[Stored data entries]
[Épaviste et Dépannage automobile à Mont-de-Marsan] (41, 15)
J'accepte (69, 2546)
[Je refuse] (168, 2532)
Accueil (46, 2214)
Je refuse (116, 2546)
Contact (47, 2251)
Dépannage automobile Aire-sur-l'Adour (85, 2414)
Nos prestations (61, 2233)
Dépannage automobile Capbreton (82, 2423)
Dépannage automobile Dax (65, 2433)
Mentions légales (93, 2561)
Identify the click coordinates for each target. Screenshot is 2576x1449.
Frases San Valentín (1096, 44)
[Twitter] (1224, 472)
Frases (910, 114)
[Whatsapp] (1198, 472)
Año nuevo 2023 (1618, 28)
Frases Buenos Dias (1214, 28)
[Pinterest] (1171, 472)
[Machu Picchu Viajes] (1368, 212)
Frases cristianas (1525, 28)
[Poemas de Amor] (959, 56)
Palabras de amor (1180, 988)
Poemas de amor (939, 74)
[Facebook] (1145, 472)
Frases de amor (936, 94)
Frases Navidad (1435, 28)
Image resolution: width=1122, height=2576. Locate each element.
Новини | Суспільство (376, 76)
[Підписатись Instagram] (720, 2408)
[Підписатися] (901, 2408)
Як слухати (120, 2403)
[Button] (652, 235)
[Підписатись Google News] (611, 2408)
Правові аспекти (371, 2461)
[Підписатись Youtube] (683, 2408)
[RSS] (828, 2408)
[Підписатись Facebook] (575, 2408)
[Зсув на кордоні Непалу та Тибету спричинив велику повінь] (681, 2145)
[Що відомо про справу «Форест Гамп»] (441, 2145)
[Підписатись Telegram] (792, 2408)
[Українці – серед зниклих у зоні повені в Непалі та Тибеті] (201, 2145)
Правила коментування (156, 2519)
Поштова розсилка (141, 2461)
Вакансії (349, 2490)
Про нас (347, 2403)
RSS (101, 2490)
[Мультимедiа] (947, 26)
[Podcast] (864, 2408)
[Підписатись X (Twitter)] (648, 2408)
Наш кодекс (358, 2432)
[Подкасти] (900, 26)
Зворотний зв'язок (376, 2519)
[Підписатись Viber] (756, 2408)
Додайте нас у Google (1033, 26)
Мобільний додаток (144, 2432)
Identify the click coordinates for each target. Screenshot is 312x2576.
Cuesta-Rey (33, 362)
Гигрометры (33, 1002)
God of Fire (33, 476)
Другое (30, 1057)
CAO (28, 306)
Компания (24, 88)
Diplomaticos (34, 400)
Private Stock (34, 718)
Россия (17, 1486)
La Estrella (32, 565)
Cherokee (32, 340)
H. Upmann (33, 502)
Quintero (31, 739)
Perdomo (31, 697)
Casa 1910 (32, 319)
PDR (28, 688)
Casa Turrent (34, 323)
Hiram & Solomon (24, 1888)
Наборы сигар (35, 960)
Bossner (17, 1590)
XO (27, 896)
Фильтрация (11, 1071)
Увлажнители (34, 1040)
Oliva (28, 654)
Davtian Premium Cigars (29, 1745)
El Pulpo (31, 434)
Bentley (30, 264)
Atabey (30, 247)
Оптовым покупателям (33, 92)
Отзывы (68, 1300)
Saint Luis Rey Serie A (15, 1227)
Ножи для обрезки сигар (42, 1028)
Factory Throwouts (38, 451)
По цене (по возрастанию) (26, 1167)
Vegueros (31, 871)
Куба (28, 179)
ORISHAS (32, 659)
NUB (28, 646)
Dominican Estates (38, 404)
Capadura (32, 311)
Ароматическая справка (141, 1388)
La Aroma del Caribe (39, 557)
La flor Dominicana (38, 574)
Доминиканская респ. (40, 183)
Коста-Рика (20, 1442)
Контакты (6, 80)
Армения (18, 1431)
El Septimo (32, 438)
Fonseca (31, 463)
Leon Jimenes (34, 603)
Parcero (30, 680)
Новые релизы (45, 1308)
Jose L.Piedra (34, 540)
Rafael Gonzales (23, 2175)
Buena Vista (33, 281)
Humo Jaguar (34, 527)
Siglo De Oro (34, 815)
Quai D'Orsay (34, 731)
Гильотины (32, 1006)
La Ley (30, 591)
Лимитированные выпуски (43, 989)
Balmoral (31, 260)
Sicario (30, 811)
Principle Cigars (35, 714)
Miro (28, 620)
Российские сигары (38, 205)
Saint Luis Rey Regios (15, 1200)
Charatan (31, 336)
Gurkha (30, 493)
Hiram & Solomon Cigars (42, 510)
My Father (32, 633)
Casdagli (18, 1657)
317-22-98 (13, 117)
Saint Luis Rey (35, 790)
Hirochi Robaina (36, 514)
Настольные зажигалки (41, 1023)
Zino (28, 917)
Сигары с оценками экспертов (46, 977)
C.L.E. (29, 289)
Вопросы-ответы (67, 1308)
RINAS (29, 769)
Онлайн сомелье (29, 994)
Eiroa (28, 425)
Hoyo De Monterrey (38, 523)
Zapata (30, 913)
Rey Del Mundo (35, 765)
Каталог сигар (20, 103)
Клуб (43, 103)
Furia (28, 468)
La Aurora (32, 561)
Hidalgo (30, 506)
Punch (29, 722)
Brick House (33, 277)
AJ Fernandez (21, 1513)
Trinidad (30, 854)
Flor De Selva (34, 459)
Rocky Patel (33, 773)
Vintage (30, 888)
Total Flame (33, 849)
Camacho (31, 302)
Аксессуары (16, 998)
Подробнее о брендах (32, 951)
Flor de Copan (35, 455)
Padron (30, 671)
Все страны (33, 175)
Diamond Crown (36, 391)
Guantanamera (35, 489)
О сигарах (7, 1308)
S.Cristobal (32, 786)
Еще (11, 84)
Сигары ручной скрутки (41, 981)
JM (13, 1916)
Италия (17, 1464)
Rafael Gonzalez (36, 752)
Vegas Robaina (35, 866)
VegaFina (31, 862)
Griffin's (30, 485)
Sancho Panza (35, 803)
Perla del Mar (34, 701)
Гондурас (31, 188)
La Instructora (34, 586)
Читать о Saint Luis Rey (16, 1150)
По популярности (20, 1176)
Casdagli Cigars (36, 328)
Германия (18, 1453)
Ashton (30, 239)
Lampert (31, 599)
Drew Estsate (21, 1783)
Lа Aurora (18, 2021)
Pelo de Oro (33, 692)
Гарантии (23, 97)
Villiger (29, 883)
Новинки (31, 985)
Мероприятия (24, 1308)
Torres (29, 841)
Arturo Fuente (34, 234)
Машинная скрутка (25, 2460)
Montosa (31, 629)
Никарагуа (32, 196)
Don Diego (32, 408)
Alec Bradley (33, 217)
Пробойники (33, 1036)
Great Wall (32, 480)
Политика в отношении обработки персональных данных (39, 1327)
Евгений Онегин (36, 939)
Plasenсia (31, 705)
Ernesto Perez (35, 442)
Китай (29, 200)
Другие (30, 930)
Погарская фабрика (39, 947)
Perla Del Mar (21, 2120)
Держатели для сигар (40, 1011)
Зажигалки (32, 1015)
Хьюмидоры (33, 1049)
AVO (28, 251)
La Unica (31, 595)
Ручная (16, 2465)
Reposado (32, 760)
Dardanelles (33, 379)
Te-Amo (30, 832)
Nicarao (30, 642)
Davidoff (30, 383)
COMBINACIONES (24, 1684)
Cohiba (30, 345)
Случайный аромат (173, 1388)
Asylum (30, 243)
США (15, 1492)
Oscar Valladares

What to do: Transcribe the records above exactly, but only from the line that contains "Reposado (32, 760)" through their final line, inclusive.

Solution for this problem:
Reposado (32, 760)
Dardanelles (33, 379)
Te-Amo (30, 832)
Nicarao (30, 642)
Davidoff (30, 383)
COMBINACIONES (24, 1684)
Cohiba (30, 345)
Случайный аромат (173, 1388)
Asylum (30, 243)
США (15, 1492)
Oscar Valladares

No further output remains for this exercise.